In the present study, a panel of 97 urdbean genotypes was assessed under heat stress and non-heat stress conditions at two field locations. Stress conditions of a location have been decided based on average yield of trials and high temperature during early sown trials compared to lower temperature during late sown trials in the present study. The significant genotypic differences among tested urdbean genotypes for yield indicated the availability of heat tolerant genotypes. In other Vigna species, genetic variability for yield and yield contributing traits have also been observed under heat stress conditions (Basu et al., 2019). Heat susceptibility index (HSI) based on yield potential of a particular genotype under heat stress and non-stress conditions helped to distinguish heat sensitive and tolerant genotypes. This led to the identification of 8 highly heat tolerant and 35 highly heat sensitive genotypes. In the present study, tolerant genotypes had negative HSI due to higher yield under stress conditions compared to non-stress conditions, while highly sensitive genotypes had positive high HSI at both locations. HSI is a widely used method for identification of heat tolerant genotypes and has been used to identify heat tolerant genotypes in other crops (Pandey et al., 2015; Bhandari et al., 2017; Sita et al., 2017). Further, GGE biplot analysis identified most stable genotypes over the locations for yield.
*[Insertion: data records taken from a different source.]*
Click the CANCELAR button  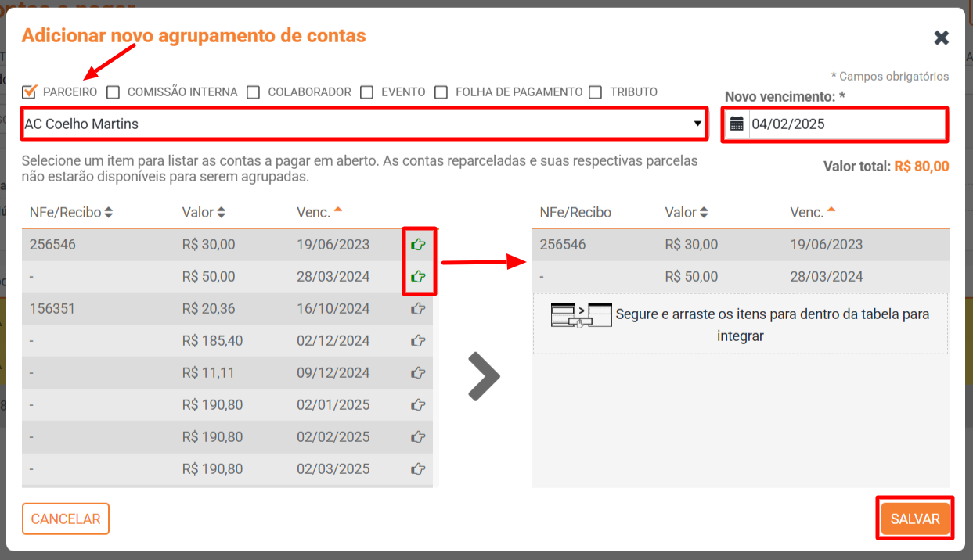pos(66,519)
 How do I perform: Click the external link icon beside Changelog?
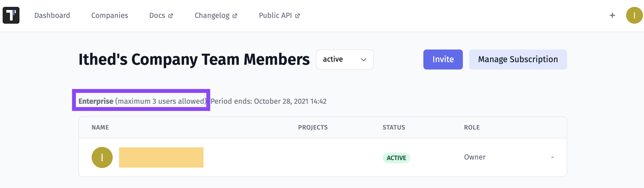pyautogui.click(x=235, y=16)
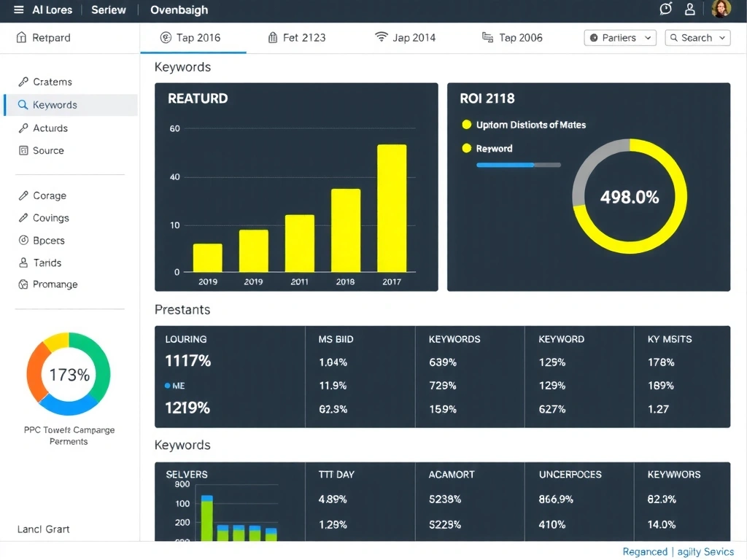Click the Retpard home button
The height and width of the screenshot is (560, 747).
click(44, 38)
The leaf NBI and chlorophyll content based on SPAD value showed significant differences among genotypes and both these parameters were higher in seven heat tolerant genotypes (36.9-64.6 and 9.7-21.1) compared to six heat sensitive genotypes (23.0-48.7 and 6.2-19.4). These results indicated enhanced chlorophyll synthesis and thereby maintaining higher leaf nitrogen balance in the heat tolerant genotype when grown at high temperature. The decrease in chlorophyll content in the heat sensitive genotypes reduced photosynthetic capacity and induced faster senescence due to high temperature as reported earlier in wheat and cucumber (Tewari and Tripathy, 1998). In the present study, no significant differences were observed among the heat sensitive and tolerant genotypes for leaf anthocyanin pigment. However, significantly higher leaf anthocyanin content (p < 0.01) was found in heat sensitive genotypes indicating the role of anthocyanin pigment for protecting the survival of sensitive genotypes from high temperature stress (Table 6). In other crops, the role of anthocyanin pigment accumulation has also been shown in response to various abiotic stresses (Castellarin et al., 2007) due to its antioxidant properties and photoprotection ability (Abdel-Aal et al., 2008).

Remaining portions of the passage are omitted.